*Extract provided*:
#####

Filter: Improve description of type system

This commit is contained in:
Ondrej Zajicek (work) 2022-03-03 15:11:05 +01:00 committed by Ondrej Zajicek
parent 93d6096c87
commit cde8094c1f

View file

@ -62,6 +62,7 @@
* m4_dnl INST(FI_NOP, in, out) { enum value, input args, output args
* m4_dnl ARG(num, type); argument, its id (in data fields) and type accessible by v1, v2, v3
* m4_dnl ARG_ANY(num); argument with no type check accessible by v1, v2, v3
* m4_dnl ARG_TYPE(num, type); just declare the type of argument
* m4_dnl VARARG; variable-length argument list; accessible by vv(i) and whati->varcount
* m4_dnl LINE(num, unused); this argument has to be converted to its own f_line
* m4_dnl SYMBOL; symbol handed from config
@ -80,7 +81,9 @@
* m4_dnl )

#####

*Provided data*:
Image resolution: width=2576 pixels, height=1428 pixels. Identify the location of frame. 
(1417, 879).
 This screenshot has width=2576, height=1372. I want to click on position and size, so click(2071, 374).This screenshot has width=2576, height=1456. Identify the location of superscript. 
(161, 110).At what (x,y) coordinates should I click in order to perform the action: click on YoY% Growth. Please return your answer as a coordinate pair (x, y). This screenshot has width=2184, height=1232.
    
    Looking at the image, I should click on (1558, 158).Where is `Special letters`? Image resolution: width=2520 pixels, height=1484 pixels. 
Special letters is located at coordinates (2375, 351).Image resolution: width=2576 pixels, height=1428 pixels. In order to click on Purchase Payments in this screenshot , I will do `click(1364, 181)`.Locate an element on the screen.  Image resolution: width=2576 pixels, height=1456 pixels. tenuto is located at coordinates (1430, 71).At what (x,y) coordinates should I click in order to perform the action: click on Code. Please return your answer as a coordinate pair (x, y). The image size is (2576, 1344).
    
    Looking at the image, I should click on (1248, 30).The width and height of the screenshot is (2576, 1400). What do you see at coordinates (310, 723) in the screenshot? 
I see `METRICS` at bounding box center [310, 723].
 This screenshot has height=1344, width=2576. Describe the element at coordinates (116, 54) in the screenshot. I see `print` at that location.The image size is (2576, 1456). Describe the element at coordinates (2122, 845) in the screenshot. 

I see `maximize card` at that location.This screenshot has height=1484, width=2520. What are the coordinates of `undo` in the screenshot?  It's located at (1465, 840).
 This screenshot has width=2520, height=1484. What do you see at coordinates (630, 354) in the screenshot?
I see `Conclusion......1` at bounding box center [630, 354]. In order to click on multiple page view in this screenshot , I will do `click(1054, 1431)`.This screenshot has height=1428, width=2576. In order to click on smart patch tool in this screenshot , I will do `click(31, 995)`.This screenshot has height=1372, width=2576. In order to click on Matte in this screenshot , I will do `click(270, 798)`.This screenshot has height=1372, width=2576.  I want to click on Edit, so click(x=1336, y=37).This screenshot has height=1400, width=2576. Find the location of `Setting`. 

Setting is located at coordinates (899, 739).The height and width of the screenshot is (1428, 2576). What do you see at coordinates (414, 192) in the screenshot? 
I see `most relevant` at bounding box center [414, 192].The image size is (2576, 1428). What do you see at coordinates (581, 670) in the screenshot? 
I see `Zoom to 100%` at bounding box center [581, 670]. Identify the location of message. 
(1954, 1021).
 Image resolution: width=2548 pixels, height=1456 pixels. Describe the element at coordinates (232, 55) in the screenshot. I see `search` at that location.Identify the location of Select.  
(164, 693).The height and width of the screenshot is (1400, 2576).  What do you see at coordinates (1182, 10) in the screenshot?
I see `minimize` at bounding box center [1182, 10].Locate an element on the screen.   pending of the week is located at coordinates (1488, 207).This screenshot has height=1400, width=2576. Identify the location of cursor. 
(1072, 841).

#####

*Actions to take*:
1. Could you rewrite the block of comment lines in the commit page above that begins "m4_dnl INST(FI_NOP, in, out)" as a short list, keeping what each macro declares?
2. Can you continue the filter commit page from its last line?

*Answers to the tasks*:
1.
- INST(FI_NOP, in, out): enum value, input args, output args
- ARG(num, type): an argument, with its id in data fields and its type, accessible by v1, v2, v3
- ARG_ANY(num): an argument with no type check, accessible by v1, v2, v3
- ARG_TYPE(num, type): only declares the argument's type
- VARARG: a variable-length argument list, accessible by vv(i) and whati->varcount
- LINE(num, unused): an argument that has to be converted to its own f_line
- SYMBOL: a symbol handed from config

2.
*
* m4_dnl RESULT(type, union-field, value); putting this on value stack
* m4_dnl RESULT_(type, union-field, value); like RESULT(), but do not declare the type
* m4_dnl RESULT_VAL(value-struct); pass the struct f_val directly
* m4_dnl RESULT_TYPE(type); just declare the type of result value
* m4_dnl RESULT_VOID; return undef
* m4_dnl }
*
@ -91,6 +94,24 @@
*
* Other code is just copied into the interpreter part.
*
* The filter language uses a simple type system, where values have types
* (constants T_*) and also terms (instructions) are statically typed. Our
* static typing is partial (some terms do not declare types of arguments
* or results), therefore it can detect most but not all type errors and
* therefore we still have runtime type checks.
*
* m4_dnl Types of arguments are declared by macros ARG() and ARG_TYPE(),
* m4_dnl types of results are declared by RESULT() and RESULT_TYPE().
* m4_dnl Macros ARG_ANY(), RESULT_() and RESULT_VAL() do not declare types
* m4_dnl themselves, but can be combined with ARG_TYPE() / RESULT_TYPE().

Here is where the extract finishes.